Hey... for me, there’s more than a little personal history in that little bit of cinema; when it came out I had just realized the error of my choice of careers and fled in terror of the endemic batshit crazy of the places I was permitted to practice my vocation.
That entire short-lived show was a serial confirmation of all the reasons I’d left; I had my own narcissistic backstabbing coworker who was only slightly less satanic than Dogbert (Thank Ifni I’d been reading a fair bit of BOFH for survival strategies) and a succession of pointy-haired bosses at a succession of corporate gristmills.
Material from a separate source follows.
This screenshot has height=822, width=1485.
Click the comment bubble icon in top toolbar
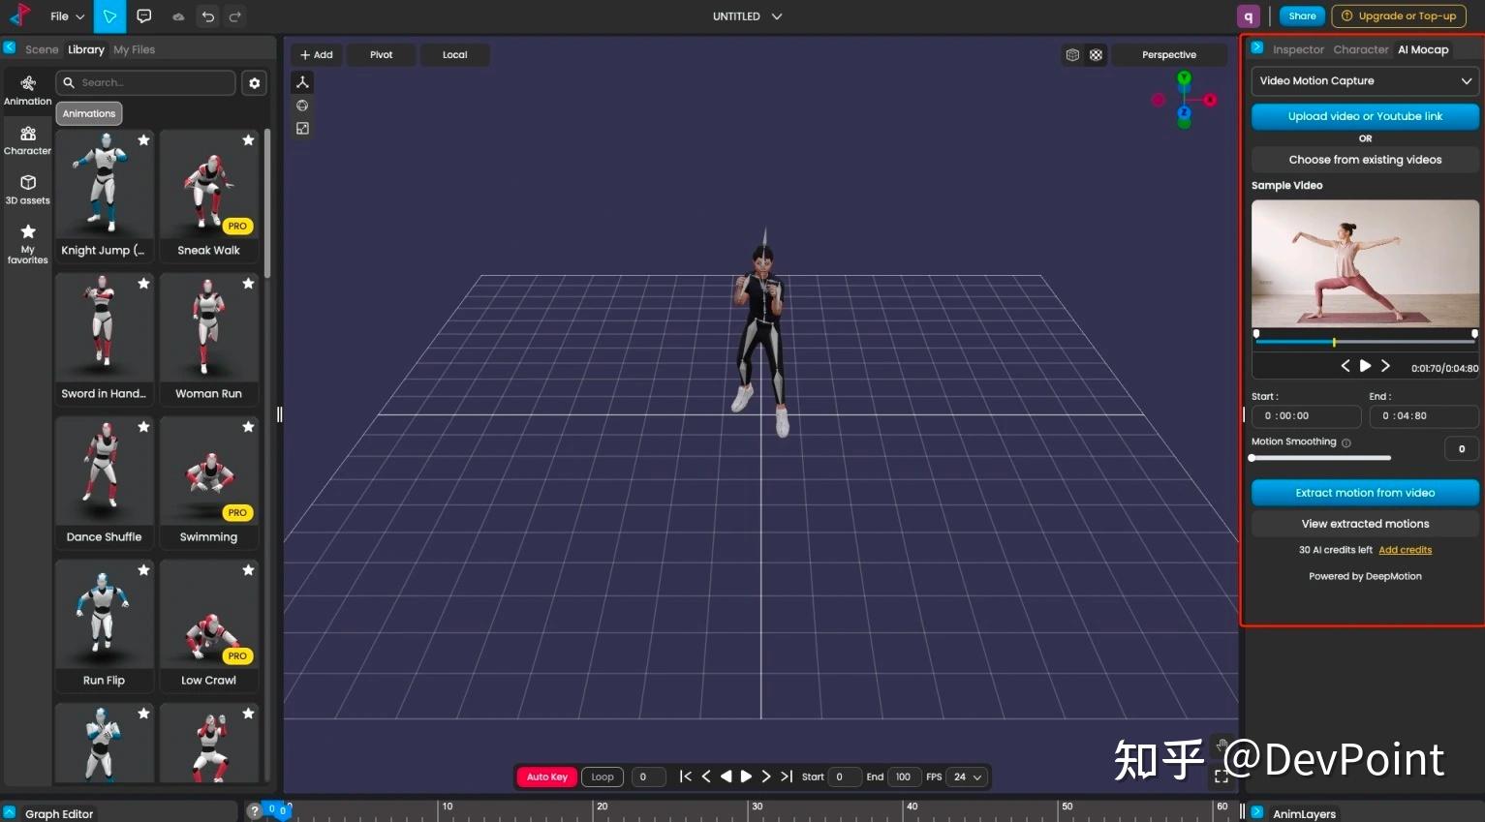pos(143,15)
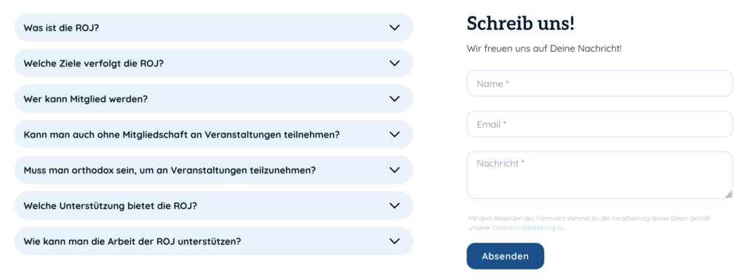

The NirvanaCorp episode was eerily familiar too; my first gig straight out of tech school was a really interesting niche company that made replacement sub assemblies for legacy air traffic control systems whose original manufacturers had gone belly-up. The pay was great, the whole place, from the management team to the facilities to the other engineers & techs had a Jobs-esque “what-if” altered-reality bubble around it, and everything was decorated in like-new 70s post modern that I think was just left over from a previous occupant of the campus. Even had those horrible chrome and chocolate upholstery lounge chairs & sectionals that everyone joked about but were the most invitingly comfortable furniture to sit and read for hours or play cards.
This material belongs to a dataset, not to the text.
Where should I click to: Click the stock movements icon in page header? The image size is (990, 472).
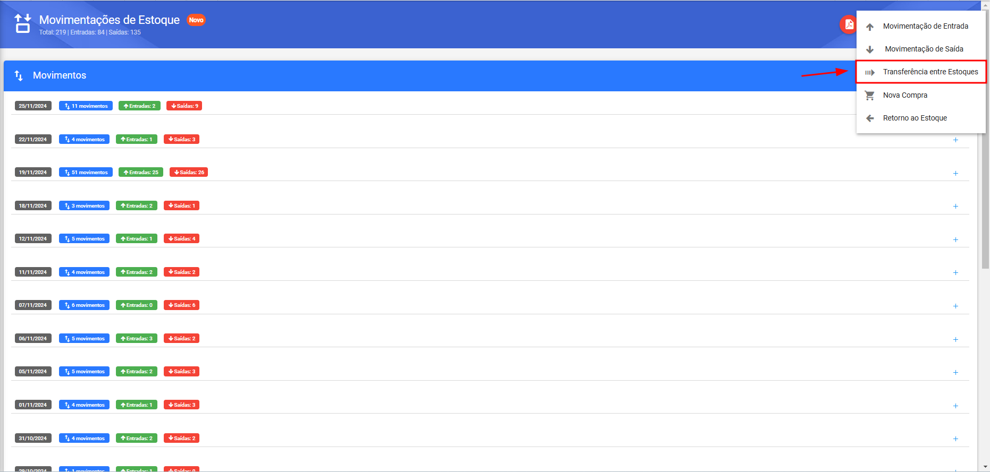[22, 23]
That gig lasted just long enough for me to get a nice apartment in a suburb of Syracuse and buy a new Corvette before it literally burned inside-out when the first Bush administration decided that for the sake of domestic security, all such manufacturing and engineering was to be done solely by defense contractors with direct ties to some ambitious general.
Overnight, our idyllic little manufacturing firm was assimilated by Raytheon, and everything turned into a twisted demonic parody of the place I’d started working at. I made it through 3 rounds of layoffs before one day, without warning, they just locked the doors on my whole building and made us wait in the parking lot while armed security we’d never seen before took us inside one-by-one to collect our personal belongings.
*sigh* Most of the rest of my career was spent searching for someplace half as awesome to work; eventually I lowered my standards to “not working for a complete asshole” and still my dreams went unfulfilled until I went back to work for myself.
I was still working for a complete asshole, but it was one with whom I could “come to an understanding”.